Reste le cas du PPS qui ne manquera pas de revoir ses calculs. Nabil Benabdallah a fait l’objet d’attaques en tout genre lors de la tournée de Hamid Chabat à travers le Maroc. Son parti analysera la situation politique, à la lumière de la nouvelle donne. Des membres du bureau politique commencent à s’interroger sur la plus-value tirée par le parti de leur participation à la majorité conduite par le PJD. Et cela, au-delà des 4 portefeuilles obtenus en contrepartie de l’entrée du PPS au gouvernement.
Abdelilah Benkirane est également appelé à tirer les conclusions de ce qui arrive. Pour continuer, le chef du gouvernement devra faire preuve de plus d’ouverture et de diplomatie en acceptant un fait : le PJD n’a pas la majorité à lui tout seul. Il fait partie d’une coalition. C’est à lui, en tant que chef d’orchestre, de mettre en harmonie tout le monde. D’ailleurs, l’audience royale est à méditer à plus d’un titre. En recevant Hamid Chabat, le Souverain a montré l’importance qu’il accordait aux partis comme acteurs politiques. Cela montre la conviction royale dans la démocratie. Et curieusement, Abdelilah Benkirane ignore ses alliés et les partis d’opposition avec qui il ne s’est jamais réuni depuis qu’il a été nommé chef du gouvernement en novembre 2011.
En tout cas, si l’Istiqlal met sa décision en pratique, Benkirane devra lui trouver un remplaçant. Il n’a pas d’autres choix que de se tourner vers le RNI pour former une majorité. Et encore, il faudrait que le parti de Salaheddine Mezouar accepte d’intégrer le gouvernement. Un scénario  difficile à accepter de part et d’autre sachant que l’ancien ministre des Finances a fait l’objet de critiques frontales et de calomnies en tout genre. Comment Benkirane fera passer la pilule à ses camarades, même si en politique, tout est possible.
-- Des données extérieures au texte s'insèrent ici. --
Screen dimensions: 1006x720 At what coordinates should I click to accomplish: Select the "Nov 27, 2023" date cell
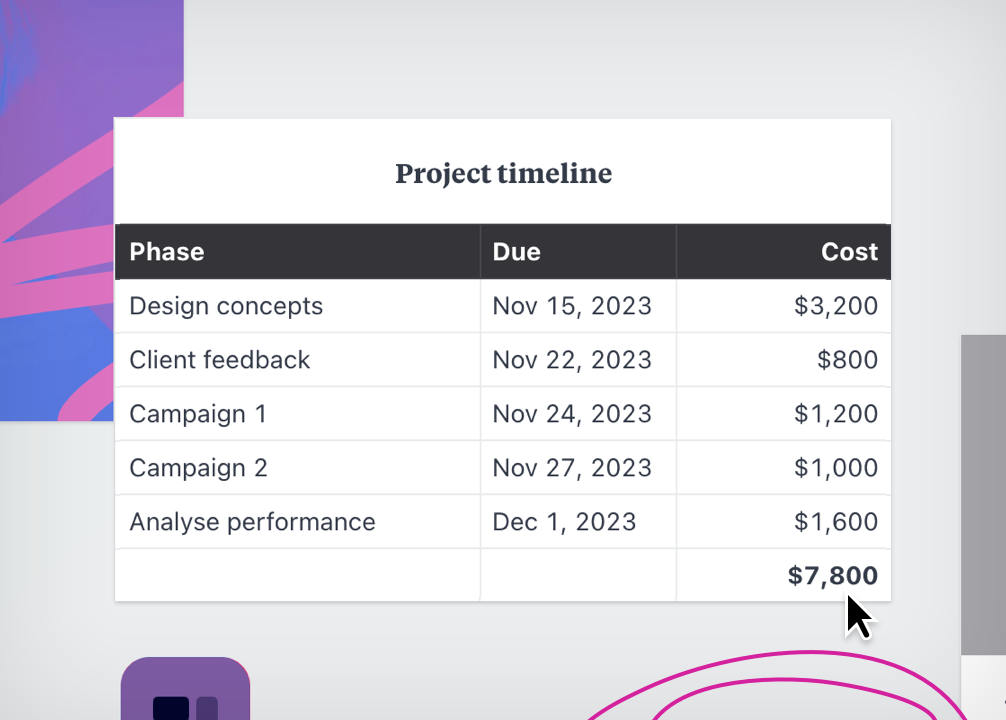pyautogui.click(x=572, y=468)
Mais en dehors du RNI, il aura besoin des deux partis. 
Reste que l’autre option toujours sur la table est de garder la même coalition avec un changement de management politique et un remaniement ministériel, avec les conditions de l’Istiqlal. Il s’agit notamment de la réduction du nombre des ministères à 15, avec la création de grands pôles, la répartition des portefeuilles selon les résultats des élections, une représentation du Sahara au gouvernement, 20% des femmes,… Dans cette hypothèse, le parti devra convoquer une réunion extraordinaire du Conseil national, le Parlement du parti, pour annuler la décision du retrait du gouvernement. Cette hypothèse paraît peu probable lorsqu’on mesure l’ampleur du fossé qui sépare les deux alliés.  Un grand responsable de l’Istiqlal, très amer et remonté contre Abdelilah Benkirane, donne un exemple: «je défie le PJD de sortir un seul projet du gouvernement bloqué par notre formation. Au Parlement, sur les 116 parlementaires que compte le parti, pas un seul n’a voté contre l’actuelle majorité. Les 6 ministres istiqlaliens n’ont pas fait un seul acte de gestion contre le gouvernement». Face à cette discipline,  «l’Istiqlal, un vieux parti, expérimenté en politique,  est récompensé par des humiliations infligées par Benkirane».